Thursday, 20 March 2008

It's Not Easy Being Green

The BluesBerries rocking the house at DohStock last Sunday. More photos at Doherty's Bar.

Notice this time I wore the cream jacket so I didn't blend in with the curtains. That sort of stagecraft is something I'm learning all the time...

Here's a better look at the ensemble:

Wednesday, 19 March 2008

Corrupting Influence of The Web

Perhaps it's the sites I read. Maybe it's because I know such phrases as "security theatre" and "movie-plot threat", but when I read the headline in today's Guardian UK is a safer place than a year ago, says security minister. My initial though is "how did they measure that?". Instead of "much less terrorism than the government wants you to believe" has GBP2.5 billion spent to have that read "much, much less terrorism than the government wants you to believe"?

The spokesman went on to state the obvious but in a way that implied your life might very well be at risk:
"Issues that were once local, national or regional are now global. Whereas 20 years ago the terrorism threat came from the IRA, and the nuclear threat came from the Soviet Union, now we face a loose affiliation of terror groups and networks spanning the globe and we also see how failed states such as Afghanistan and regional tensions such as those in the Middle East affect our national security."

I think you possibly have to say "loose affiliation of terror groups and networks spanning the globe" in a deep throaty rumble as if you were that guy who does all the movie trailers. In fact if you preface the whole quote with "In a world where", I think you have the pitch for Alias.

Car Badges

Neatorama recently (well a month ago, it's been one of those months for me) posted an article on the Evolution of Car Logos. It sounds sort of odd, but it's an enjoyable and insightful read.

Monday, 17 March 2008

I'll Call It A Win

A while back I mentioned on here that Paul Krugman had written an interesting paper called "The Theory of Interstellar Trade". I lamented at the time that according to my Google skills no-one had put it on the Internet.

Well, now someone has, Krugman himself. I'm sure he wasn't influenced by me in any way, but just in case. Thanks Paul.

Thursday, 13 March 2008

Simply Everyone's Linking To ...

Blender's List of the 20 Biggest Record Company Screw Ups of All Time. And why not? As schadenfreude goes this is about as guilt-free freude as it gets. Except maybe the Stax and Motown stories.

Wednesday, 12 March 2008

Doing My Bit For The Wall-E Advertising Campaign

I don't know, but it sure does look like a lot of fun.

It does seem like I'm getting all my film news from Film Drunk recently. Perhaps you should too.
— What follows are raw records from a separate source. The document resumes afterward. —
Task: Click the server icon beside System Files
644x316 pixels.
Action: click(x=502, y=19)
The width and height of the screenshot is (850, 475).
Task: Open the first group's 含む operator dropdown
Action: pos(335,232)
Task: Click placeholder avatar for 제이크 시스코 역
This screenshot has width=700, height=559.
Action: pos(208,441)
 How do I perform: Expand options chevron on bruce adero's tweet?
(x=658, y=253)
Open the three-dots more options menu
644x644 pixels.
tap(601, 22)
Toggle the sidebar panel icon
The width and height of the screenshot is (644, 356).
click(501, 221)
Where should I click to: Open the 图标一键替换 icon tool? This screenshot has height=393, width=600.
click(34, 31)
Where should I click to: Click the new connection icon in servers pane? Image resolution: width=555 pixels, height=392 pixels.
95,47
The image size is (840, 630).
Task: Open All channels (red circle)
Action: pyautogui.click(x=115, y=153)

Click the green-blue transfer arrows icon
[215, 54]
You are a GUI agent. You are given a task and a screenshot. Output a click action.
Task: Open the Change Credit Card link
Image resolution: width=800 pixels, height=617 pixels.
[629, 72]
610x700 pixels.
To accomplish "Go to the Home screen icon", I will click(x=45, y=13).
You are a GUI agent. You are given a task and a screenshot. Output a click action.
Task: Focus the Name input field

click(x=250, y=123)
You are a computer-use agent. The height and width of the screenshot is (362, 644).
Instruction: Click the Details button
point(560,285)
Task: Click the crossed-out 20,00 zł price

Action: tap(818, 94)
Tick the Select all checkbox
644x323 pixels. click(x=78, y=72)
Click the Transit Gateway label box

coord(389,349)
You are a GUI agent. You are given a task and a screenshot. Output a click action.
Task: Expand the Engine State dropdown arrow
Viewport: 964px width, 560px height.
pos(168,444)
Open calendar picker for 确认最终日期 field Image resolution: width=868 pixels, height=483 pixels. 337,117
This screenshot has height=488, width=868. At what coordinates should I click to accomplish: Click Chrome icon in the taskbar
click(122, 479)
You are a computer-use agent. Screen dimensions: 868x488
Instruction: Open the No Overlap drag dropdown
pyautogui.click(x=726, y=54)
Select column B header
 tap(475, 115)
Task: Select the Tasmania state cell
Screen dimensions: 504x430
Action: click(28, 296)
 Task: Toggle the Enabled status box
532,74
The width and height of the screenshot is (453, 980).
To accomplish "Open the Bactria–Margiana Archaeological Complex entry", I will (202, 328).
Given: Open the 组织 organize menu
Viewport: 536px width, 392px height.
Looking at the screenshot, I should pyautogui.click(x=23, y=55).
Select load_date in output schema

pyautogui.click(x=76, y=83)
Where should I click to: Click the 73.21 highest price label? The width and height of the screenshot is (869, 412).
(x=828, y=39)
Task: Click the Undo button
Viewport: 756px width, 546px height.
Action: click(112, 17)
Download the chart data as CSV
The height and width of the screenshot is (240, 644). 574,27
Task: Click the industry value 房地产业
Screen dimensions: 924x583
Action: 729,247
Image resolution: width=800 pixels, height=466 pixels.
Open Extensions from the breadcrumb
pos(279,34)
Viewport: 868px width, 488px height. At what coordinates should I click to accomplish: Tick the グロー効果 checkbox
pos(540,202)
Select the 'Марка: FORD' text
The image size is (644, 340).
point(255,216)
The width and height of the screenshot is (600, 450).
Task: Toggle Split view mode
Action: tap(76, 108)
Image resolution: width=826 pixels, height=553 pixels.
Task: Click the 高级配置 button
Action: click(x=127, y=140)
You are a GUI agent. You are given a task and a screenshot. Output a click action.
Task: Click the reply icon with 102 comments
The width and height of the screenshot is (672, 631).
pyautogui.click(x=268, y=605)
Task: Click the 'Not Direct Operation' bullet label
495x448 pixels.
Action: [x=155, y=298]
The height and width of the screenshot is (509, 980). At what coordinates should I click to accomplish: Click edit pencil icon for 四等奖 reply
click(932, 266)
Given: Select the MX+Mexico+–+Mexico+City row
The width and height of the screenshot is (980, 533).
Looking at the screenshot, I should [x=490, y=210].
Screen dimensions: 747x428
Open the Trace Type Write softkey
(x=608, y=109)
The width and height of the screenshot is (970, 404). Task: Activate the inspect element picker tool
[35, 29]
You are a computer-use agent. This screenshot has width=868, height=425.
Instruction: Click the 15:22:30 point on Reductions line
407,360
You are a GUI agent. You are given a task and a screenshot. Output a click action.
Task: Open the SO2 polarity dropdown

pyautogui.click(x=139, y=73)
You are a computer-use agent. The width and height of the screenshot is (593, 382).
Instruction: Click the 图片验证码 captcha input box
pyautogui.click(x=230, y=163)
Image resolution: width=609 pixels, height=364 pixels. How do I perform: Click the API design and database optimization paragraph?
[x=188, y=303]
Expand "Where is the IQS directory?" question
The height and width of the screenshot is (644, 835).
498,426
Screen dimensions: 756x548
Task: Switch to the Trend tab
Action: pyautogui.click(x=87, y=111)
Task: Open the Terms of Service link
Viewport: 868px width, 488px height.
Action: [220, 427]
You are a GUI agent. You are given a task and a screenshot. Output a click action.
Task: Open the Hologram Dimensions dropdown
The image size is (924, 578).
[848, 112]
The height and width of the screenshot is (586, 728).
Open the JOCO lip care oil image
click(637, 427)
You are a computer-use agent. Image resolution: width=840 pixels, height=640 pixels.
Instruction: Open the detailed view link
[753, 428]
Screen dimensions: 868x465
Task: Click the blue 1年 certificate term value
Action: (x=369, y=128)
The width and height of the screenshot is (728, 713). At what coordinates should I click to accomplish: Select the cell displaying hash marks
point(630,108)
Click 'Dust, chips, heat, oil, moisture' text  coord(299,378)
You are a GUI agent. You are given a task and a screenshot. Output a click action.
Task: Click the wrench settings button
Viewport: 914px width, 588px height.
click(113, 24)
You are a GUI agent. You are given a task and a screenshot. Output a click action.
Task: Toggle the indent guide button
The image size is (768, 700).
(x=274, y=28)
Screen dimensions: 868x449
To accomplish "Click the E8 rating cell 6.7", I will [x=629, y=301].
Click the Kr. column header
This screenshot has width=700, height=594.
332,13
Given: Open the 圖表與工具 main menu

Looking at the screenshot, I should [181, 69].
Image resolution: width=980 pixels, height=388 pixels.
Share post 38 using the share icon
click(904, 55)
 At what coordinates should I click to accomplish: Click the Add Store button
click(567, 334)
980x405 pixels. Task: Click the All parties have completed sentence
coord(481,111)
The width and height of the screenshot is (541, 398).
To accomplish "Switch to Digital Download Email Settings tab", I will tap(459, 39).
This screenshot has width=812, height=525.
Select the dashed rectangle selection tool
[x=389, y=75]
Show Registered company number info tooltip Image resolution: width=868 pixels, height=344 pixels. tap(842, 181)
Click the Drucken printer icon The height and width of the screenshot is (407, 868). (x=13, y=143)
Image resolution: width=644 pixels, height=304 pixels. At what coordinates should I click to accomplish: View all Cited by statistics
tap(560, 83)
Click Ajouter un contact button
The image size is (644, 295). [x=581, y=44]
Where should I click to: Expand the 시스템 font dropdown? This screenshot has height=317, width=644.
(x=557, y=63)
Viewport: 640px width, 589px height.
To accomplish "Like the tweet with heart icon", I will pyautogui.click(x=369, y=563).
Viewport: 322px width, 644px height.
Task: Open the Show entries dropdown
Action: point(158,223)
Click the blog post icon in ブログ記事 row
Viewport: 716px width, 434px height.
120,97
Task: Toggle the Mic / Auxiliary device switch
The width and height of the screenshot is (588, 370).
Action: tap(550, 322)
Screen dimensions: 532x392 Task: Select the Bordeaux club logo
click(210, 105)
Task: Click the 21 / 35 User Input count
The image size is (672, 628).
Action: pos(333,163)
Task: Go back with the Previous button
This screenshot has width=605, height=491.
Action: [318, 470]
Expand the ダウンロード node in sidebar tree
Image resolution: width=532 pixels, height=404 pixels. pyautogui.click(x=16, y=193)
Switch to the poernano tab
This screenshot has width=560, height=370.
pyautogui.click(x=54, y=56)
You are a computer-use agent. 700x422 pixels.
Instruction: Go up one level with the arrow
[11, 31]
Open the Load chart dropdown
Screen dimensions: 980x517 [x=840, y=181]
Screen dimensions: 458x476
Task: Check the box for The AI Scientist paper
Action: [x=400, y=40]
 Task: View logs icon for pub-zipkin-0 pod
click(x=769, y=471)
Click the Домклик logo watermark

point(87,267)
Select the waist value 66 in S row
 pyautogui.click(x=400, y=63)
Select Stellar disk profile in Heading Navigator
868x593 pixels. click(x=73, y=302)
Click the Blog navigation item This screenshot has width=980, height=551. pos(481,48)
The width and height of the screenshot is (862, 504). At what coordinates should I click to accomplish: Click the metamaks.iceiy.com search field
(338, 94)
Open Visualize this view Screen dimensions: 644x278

Speaking of movies, I was sure that Vince Keenan had reviewed Shade at some point (a friend lent it me over the weekend, I'd never heard of it before) as it is Sylvester Stallone does Nine Queens in many ways. Particularly in the ways that Get Carter was Sly does Get Carter. Not a bad movie, but lacking in charm or wit or rapid-fire dialogue or something. I kept wondering what David Mamet might have done with scenes and if I'd feel any sympathy for the character played by Stuart Townsend if he wasn't played by Stuart Townsend. Nine Queens made me smile at the end, this just made me think "what a bunch of smug gits".

Tuesday, 11 March 2008

New Study: People Turn More Liberal With Age

I have one or two problems with this article, "Busting Myth, People Turn More Liberal With Age". The main one being that, although being aware that anecdote is not evidence, large sections of my family seem to personally disprove it.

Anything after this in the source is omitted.